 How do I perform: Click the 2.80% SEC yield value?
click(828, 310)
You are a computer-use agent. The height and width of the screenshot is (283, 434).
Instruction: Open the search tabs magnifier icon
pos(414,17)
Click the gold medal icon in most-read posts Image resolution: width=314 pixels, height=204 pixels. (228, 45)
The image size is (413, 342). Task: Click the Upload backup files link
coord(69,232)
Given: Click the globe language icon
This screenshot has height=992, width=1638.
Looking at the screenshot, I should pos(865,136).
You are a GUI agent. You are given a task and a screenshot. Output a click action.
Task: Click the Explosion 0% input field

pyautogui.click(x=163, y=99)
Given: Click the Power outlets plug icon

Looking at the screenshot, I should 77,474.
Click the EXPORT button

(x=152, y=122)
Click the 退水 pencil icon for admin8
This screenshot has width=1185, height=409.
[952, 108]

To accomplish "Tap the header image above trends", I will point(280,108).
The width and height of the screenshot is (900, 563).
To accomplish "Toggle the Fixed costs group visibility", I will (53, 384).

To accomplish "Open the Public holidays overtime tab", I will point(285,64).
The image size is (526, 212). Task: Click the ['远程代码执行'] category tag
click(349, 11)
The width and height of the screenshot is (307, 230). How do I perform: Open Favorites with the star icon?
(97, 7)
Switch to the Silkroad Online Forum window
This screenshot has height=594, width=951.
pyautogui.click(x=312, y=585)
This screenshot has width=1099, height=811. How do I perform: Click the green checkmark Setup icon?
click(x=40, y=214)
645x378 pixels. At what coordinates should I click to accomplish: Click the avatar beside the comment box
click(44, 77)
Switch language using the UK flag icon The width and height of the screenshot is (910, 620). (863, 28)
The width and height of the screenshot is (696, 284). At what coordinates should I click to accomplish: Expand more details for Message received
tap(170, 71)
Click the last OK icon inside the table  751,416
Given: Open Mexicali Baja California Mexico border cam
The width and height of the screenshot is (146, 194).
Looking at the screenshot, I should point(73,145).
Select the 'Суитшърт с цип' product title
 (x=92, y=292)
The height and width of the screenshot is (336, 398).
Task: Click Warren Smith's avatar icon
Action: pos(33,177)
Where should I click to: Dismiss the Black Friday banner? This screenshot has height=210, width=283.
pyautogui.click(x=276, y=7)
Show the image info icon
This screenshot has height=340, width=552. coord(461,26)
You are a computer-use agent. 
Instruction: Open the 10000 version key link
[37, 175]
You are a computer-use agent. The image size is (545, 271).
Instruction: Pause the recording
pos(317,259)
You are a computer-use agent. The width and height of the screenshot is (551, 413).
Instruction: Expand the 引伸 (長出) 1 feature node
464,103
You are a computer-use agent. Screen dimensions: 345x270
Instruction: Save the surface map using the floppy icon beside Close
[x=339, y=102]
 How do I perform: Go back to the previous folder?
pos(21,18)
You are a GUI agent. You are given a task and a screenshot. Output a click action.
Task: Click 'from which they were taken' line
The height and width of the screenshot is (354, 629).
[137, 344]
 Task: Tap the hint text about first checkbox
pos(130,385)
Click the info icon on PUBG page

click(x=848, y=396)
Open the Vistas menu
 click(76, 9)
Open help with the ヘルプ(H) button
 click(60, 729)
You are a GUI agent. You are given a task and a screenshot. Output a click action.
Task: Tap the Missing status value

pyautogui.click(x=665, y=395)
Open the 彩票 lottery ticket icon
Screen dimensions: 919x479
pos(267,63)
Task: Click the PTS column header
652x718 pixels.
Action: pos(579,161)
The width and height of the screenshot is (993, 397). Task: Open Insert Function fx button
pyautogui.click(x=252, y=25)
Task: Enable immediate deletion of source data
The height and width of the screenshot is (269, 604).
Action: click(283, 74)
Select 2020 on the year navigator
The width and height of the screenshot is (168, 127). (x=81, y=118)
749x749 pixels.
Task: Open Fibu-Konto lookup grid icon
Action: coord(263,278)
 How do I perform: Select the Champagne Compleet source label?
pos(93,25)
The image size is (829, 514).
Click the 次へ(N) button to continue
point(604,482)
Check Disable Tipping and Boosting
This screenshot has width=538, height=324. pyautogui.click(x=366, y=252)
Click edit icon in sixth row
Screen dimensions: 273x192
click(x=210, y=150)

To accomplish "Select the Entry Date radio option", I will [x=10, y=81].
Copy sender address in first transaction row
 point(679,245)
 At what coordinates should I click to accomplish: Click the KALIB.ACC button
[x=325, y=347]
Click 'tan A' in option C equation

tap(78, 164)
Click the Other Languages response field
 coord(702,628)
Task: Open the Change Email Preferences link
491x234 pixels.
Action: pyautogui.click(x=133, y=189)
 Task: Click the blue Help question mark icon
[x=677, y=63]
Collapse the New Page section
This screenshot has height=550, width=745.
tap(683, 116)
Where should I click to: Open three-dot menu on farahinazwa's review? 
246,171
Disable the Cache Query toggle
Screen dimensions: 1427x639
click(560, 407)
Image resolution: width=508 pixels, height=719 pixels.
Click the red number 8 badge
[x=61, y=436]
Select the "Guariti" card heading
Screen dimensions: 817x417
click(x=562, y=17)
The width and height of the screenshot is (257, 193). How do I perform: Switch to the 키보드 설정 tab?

============================================================

- [Exercise description]:
Starting with the line with "Where should I click to: Dismiss" above and going on through the line with "You are a computer-use agent. Screen", transcribe every line exactly, both ends included, and add nothing.

- [Written solution]:
Where should I click to: Dismiss the Black Friday banner? This screenshot has height=210, width=283.
pyautogui.click(x=276, y=7)
Show the image info icon
This screenshot has height=340, width=552. coord(461,26)
You are a computer-use agent. 
Instruction: Open the 10000 version key link
[37, 175]
You are a computer-use agent. The image size is (545, 271).
Instruction: Pause the recording
pos(317,259)
You are a computer-use agent. The width and height of the screenshot is (551, 413).
Instruction: Expand the 引伸 (長出) 1 feature node
464,103
You are a computer-use agent. Screen dimensions: 345x270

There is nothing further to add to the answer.